# [Text extract]
------------------------------------------------------------------------

This is a simple reusable lib for working with Kudu with Spark
##Functionality Current functionality supports the following functions
- RDD foreachPartition with iterator and kudu client
- RDD mapPartition with iterator and kudu client
- DStream foreachPartition with iterator and kudu client
- DStream mapPartition with iterator and kudu client
- Spark SQL integration with Kudu (Basic no filter push down yet)
##Examples
- Basic example ** Creating Kudu tables ** Connecting with SparkSQL ** Converting values from Kudu to SparkSQL to MlLib
- Gamer example ** Creating Kudu Gamer table ** Generating Gamer data and pushing it to Kafka ** Reading Gamer data from Kafka with Spark Streaming ** Aggregating Gamer data in Spark Streaming then pushing mutations to Kudu ** Running Impala SQL on Kudu Gamer table ** Running SparkSQL on Kudu Gamer table ** Converting SparkSQL results to Vectors so we can do KMeans
##Near Future
- Key SQL predict push down
- Need to update POM file with public repo
- Need to work with Kudu project to integrate into Kudu
##Build mvn clean package
##Setup for Gamer Example
###Setting up Kafka kafka-topics --zookeeper ZooKeeperNode:2181 --create --topic gamer --partitions 1 --replication-factor 1 kafka-topics --zookeeper ZooKeeperNode:2181 --list
###Basic Testing with Kafka kafka-console-producer --broker-list BrokerNode:9092 --topic test kafka-cocsole-consumer --zookeeper ZooKeeperNode:2181 --topic gamer --from-beginning
###Populating Kafka java -cp KuduSpark.jar org.kududb.spark.demo.gamer.KafkaProducerGenerator mriggs-strata-1.vpc.cloudera.com:9092 gamer 10000 300 1000
###create Table java -cp KuduSpark.jar org.kududb.spark.demo.gamer.CreateKuduTable mriggs-strata-1.vpc.cloudera.com gamer
###Run Spark Streaming
spark-submit
--master yarn --deploy-mode client
--executor-memory 2G
--num-executors 2
--jars kudu-mapreduce-0.1.0-20150903.033037-21-jar-with-dependencies.jar
--class org.kududb.spark.demo.gamer.GamerAggergatesSparkStreaming KuduSpark.jar
BrokerNode:9092 gamer KuduMaster gamer C

------------------------------------------------------------------------

# [Short problem A]
Quote the Kudu with Spark page word for word, starting with "This is a simple" and going on through "push down yet)".
# [Short problem B]
Answer these questions from the Kudu with Spark page:
(i) What command does the page give for the build?
(ii) What feature does the Spark SQL integration with Kudu not have yet?
(iii) How many executors does the Spark Streaming run request?

# [Material]
------------------------------------------------------------------------

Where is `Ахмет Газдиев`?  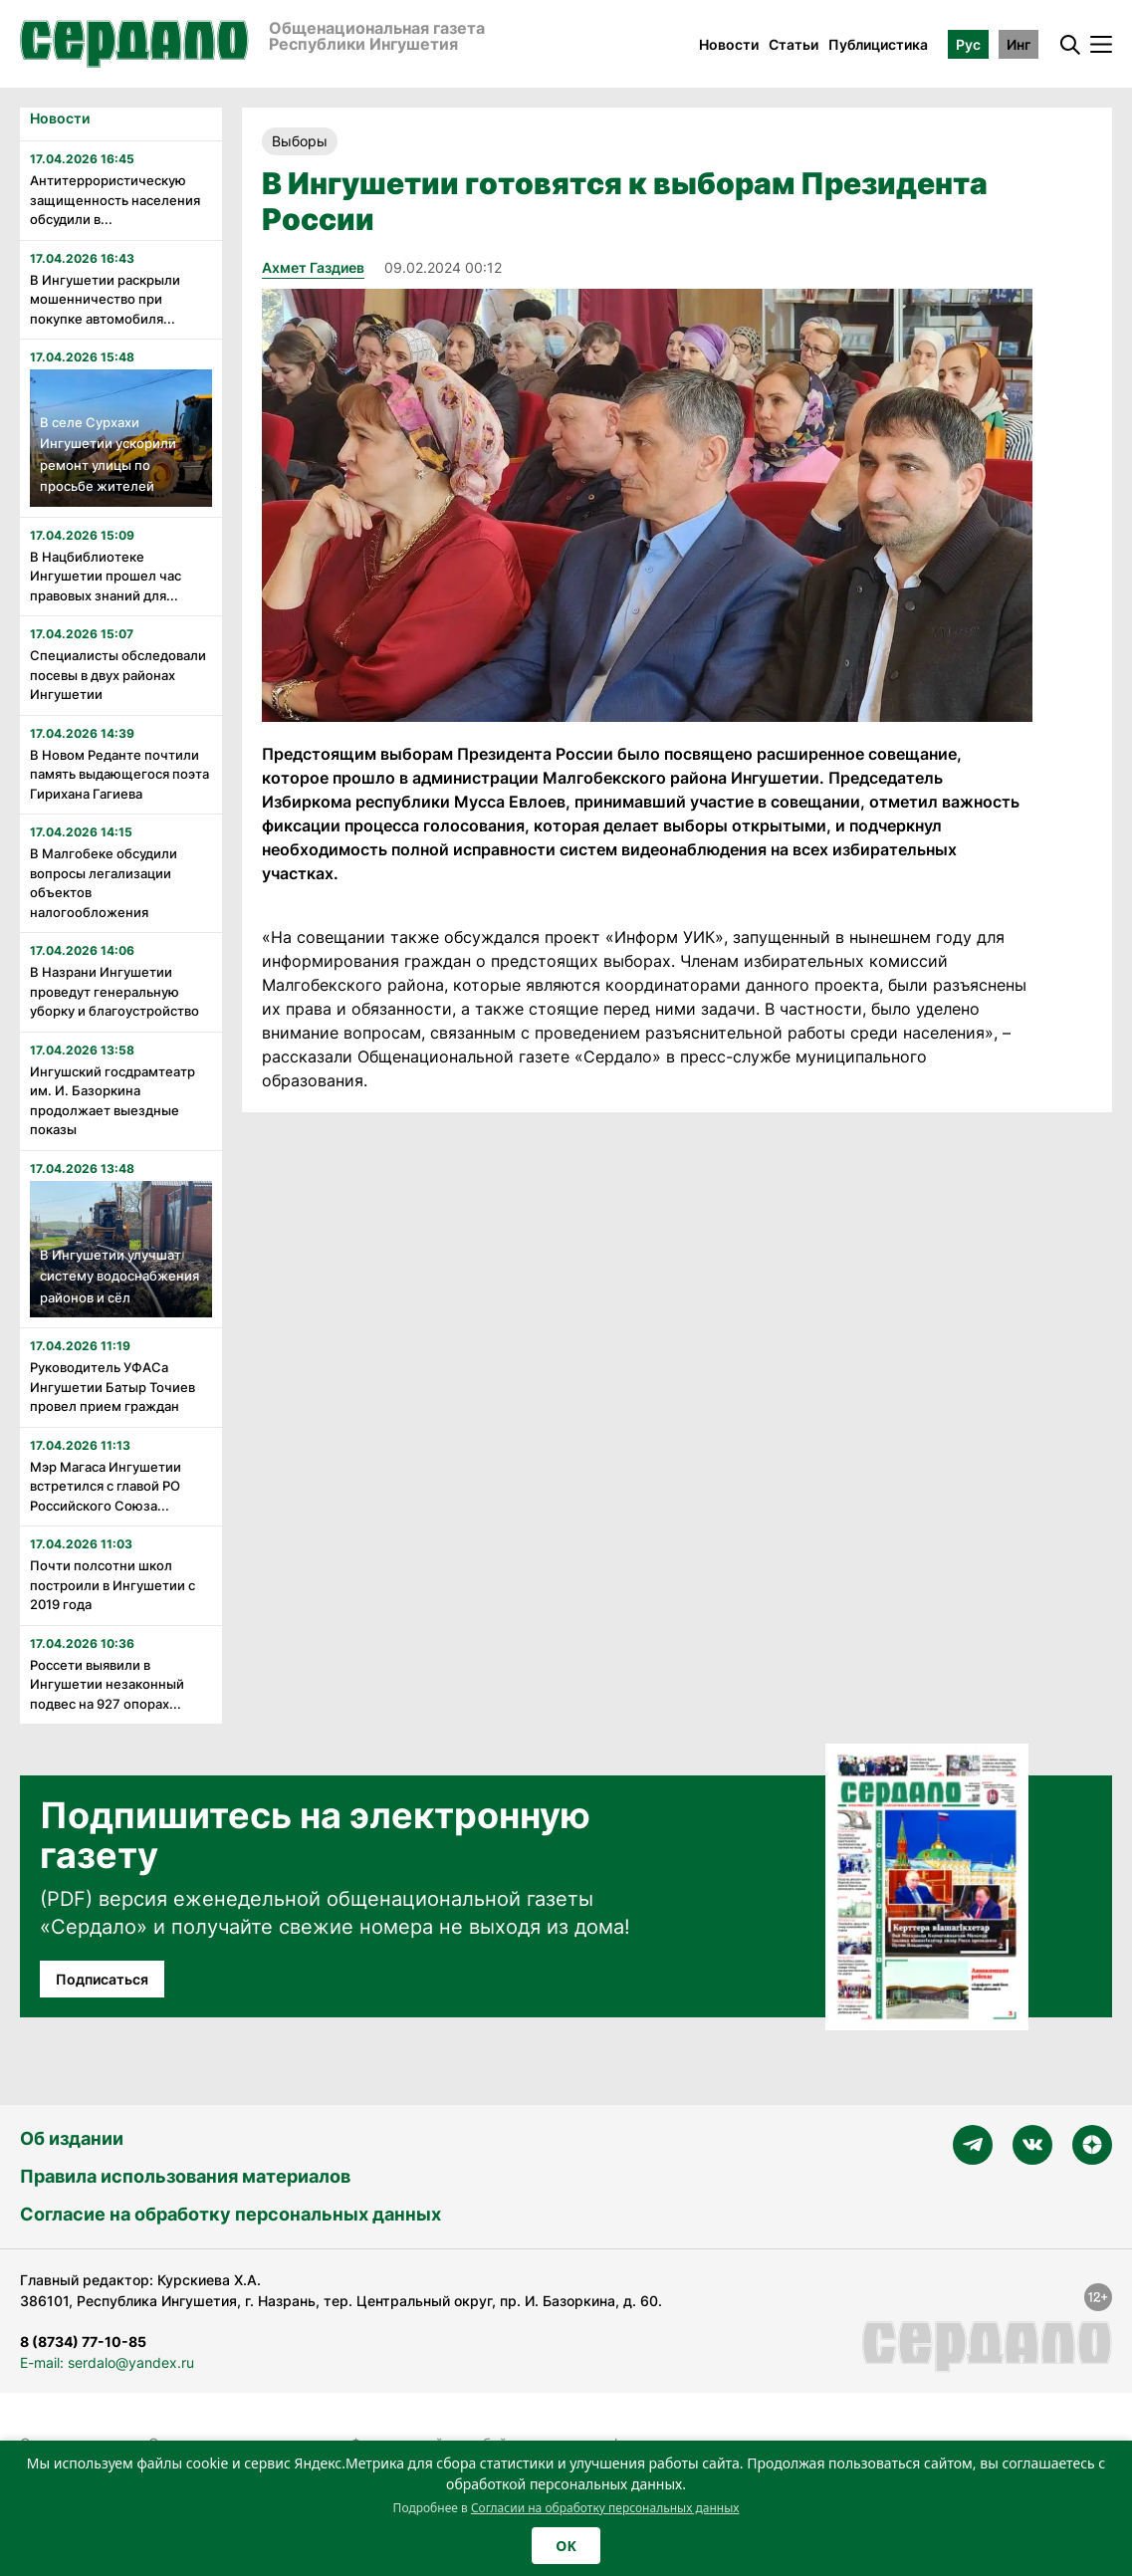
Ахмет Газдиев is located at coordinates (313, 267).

------------------------------------------------------------------------

# [Task answer A]
This is a simple reusable lib for working with Kudu with Spark
##Functionality Current functionality supports the following functions
- RDD foreachPartition with iterator and kudu client
- RDD mapPartition with iterator and kudu client
- DStream foreachPartition with iterator and kudu client
- DStream mapPartition with iterator and kudu client
- Spark SQL integration with Kudu (Basic no filter push down yet)

# [Task answer B]
(i) mvn clean package
(ii) Filter push down
(iii) 2